CloudForms 4.6 brings a lot to the table in terms of automation. Now that we are seeing the arrival of Ansible Modules like manageiq_user and manageiq_provider, the Playbook based service in CloudForms is looking a lot cleaner and easy to use. While this is indeed the future, there have been some improvements to the Automate engine that don't directly involve Ansible in 4.6 as well, and they're pretty useful. In this post we'll discuss two of those.

what we're after

This is a simple post to introduce and discuss two enhancements: Expression Methods and Embedded Methods.

the code

expression methods

Before 4.6, if you wanted to get a list of something in the VMDB, it would require a little Ruby. Alternatively, you could make the requisite API call to the appliance (with Ruby or a Playbook) if what you were looking for was exposed by the API, but those were your options. In 4.6, a new method type is introduced called an Expression Method. This will allow you to use the familiar regex editor (similar to the advanced search menu) to pull the info you need without writing any code. It's a new method type, so you'll see the option come up when you create a method.


This is particularly useful for dynamic dialogs. In addition to the fact that it's considerably easier to use, it will also improve speed, since it doesn't rely on DRb. While there's a lot more to be said about this, in this case, it's unlikely that we could do a better job than the articulate description that is available here. Highly recommend you give it a read.

embedded methods

This one is pretty exciting. It has a lot of potential and we think it's usefullness is going to become apparent pretty quickly once people start using it.

Until now, if you wanted to use an actual ruby method inside a CloudForms Automate Method, you would need to define that method where you used it. That meant if you had six different methods that were using the same Ruby method, say for an API call, it would need to be defined six times.

In CloudForms 4.6, we're getting something called the embedded method. This allows us to create a base method with all our reusable methods, and let all the Automate Methods that want to use it inherit it. This will greatly reduce the amount of code that you actually have to write and maintain, and when something does change, you'll be changing it in one place instead of six.

Let's take a simple use case. You want to print out your ASCII spirit animal in several places (obviously this is a common use case), but you only want to define it in one place. To achieve this, first we need to define a base method, and fill it with the methods we want.

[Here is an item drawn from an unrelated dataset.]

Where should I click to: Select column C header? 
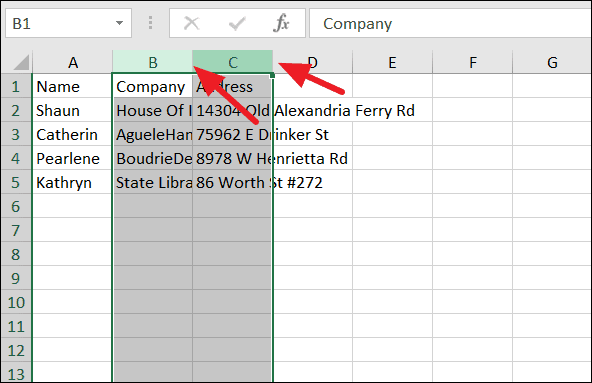(x=233, y=62)
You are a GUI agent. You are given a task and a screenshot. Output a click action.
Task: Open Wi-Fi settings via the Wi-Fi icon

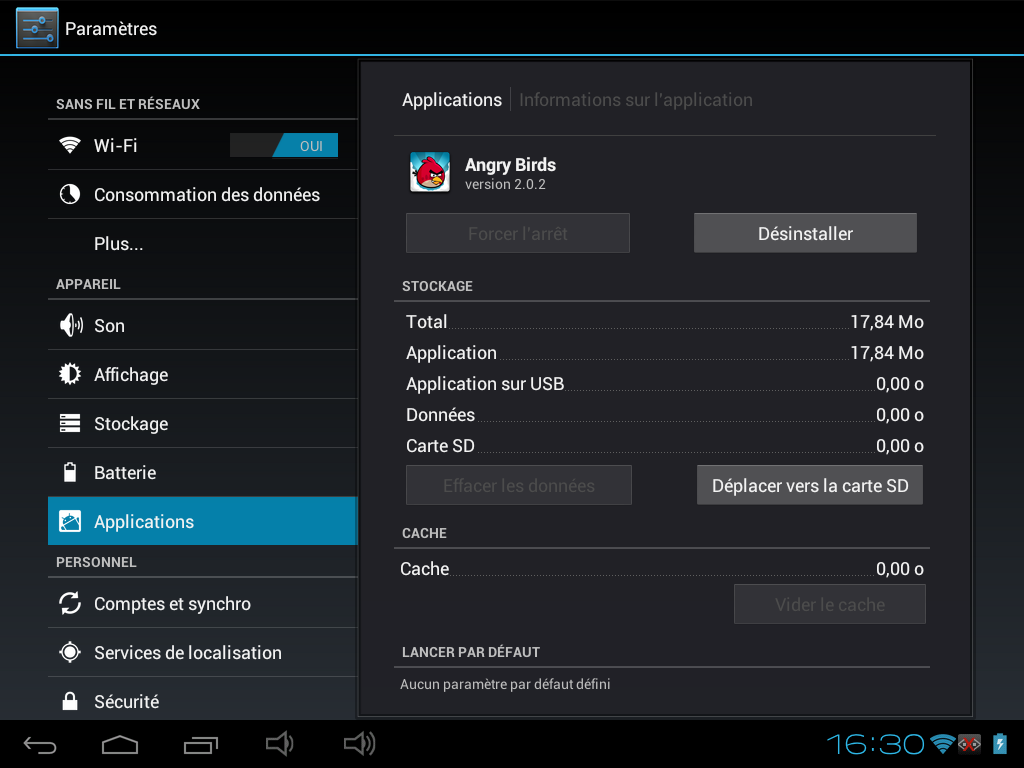pyautogui.click(x=69, y=145)
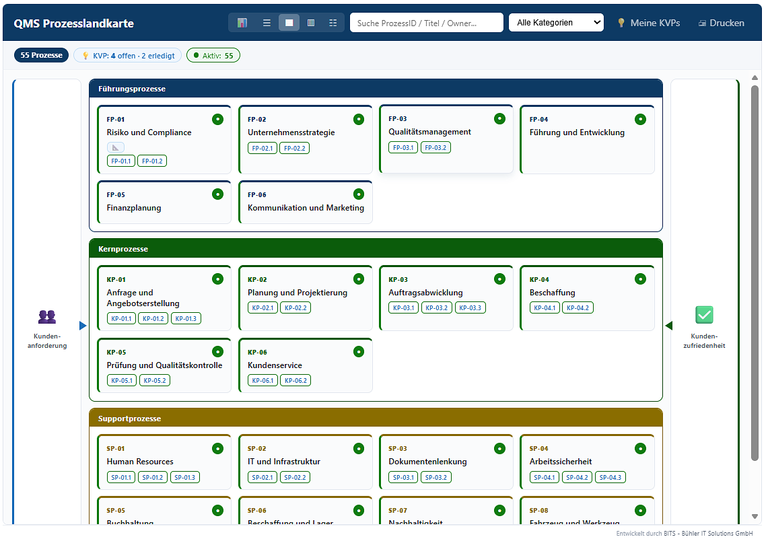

In this example we define a custom logging method "log", and two ASCII spirit animals. Now we'll need an Automate Method to inherit this. When you create a new Automate Method, you now have an option to "Add Method" under the embedded methods section above the editor:


Once we do this, our test_base method is inheriting all the methods in our base_methods method. The code in our test_base method looks like this:

log("this works")
5.times do 

As you can see, we're calling 4 methods that aren't defined. 3 of them are defined in base_methods, and we'll talk about the 4th one later. Here are the results when this gets executed.
There's our crane...
and there's our log() method and our tiger.

some other things

One thing to be aware of is that this doesn't appear to support nested inheritance. So if you inherit Method1, and Method1 is inheriting Method2, you'll only get the methods from Method1. You can, however, inherit more than one method, which we actually did in the example above. The 4th method, awesome_sauce (which just prints out the words "Awesome Sauce" and a bunch of asterisks), is not being defined in either test_base or base_method. It's defined in a third method, base2. Since test_base is inheriting both base_method and base2, however, this method gets executed successfully as well.